L’intuition de Walzer concernant ce type d’exceptions est défendable du point de vue de la justice démocratique, même si c’est pour d’autres raisons que celles qu’il invoque. Pour Walzer, s’il faut décourager, dans un domaine donné, la domination de ceux qui contrôlent les biens extérieurs à ce domaine, c’est parce qu’il existe un consensus quant à la valeur accordée aux biens adaptés à tel ou tel domaine, alors que selon la justice démocratique, la justification se fonde sur des considérations tirées de l’économie politique du pouvoir. J’ai dit plus haut qu’il faudrait que la forme des règles décisionnelles épouse les grandes lignes des rapports de pouvoir plutôt que de l’appartenance politique.
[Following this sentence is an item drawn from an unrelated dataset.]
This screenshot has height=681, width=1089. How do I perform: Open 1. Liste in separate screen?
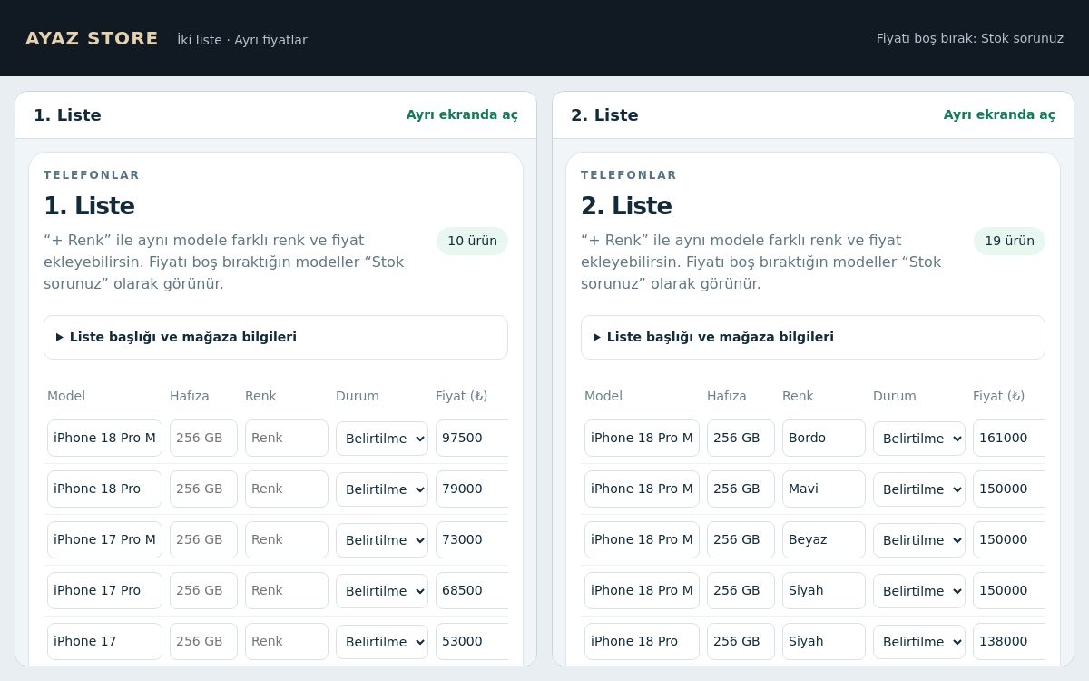[x=462, y=114]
Il en découle que lorsque dans un domaine donné, des attitudes faisant obstacle à la démocratie sont encouragées de l’extérieur, le recours au pouvoir de l’État afin de venir à bout de ces obstacles est légitime. Ne pas accepter cela conduirait dans certains domaines à abandonner la justice démocratique aux mains de ceux qui ont le contrôle absolu de ressources limitées.
Législatif contre judiciaire
Afin d’éviter les solutions imposées, il semble a priori préférable d’agir au travers d’institutions représentatives plutôt que par le biais des cours ou des conseils du judiciaire car, par convention, les assemblées législatives sont comparativement plus comptables démocratiquement. Il y aura des exceptions, mais ce sont les exceptions qu’il faudra justifier. À cet égard, notre conception de la justice démocratique témoigne d’une affinité élective avec les approches défendues par Ruth Bader Ginsburg et Robert Burt concernant la jurisprudence constitutionnelle, aussi sera-t-il utile de terminer par une discussion de leurs positions.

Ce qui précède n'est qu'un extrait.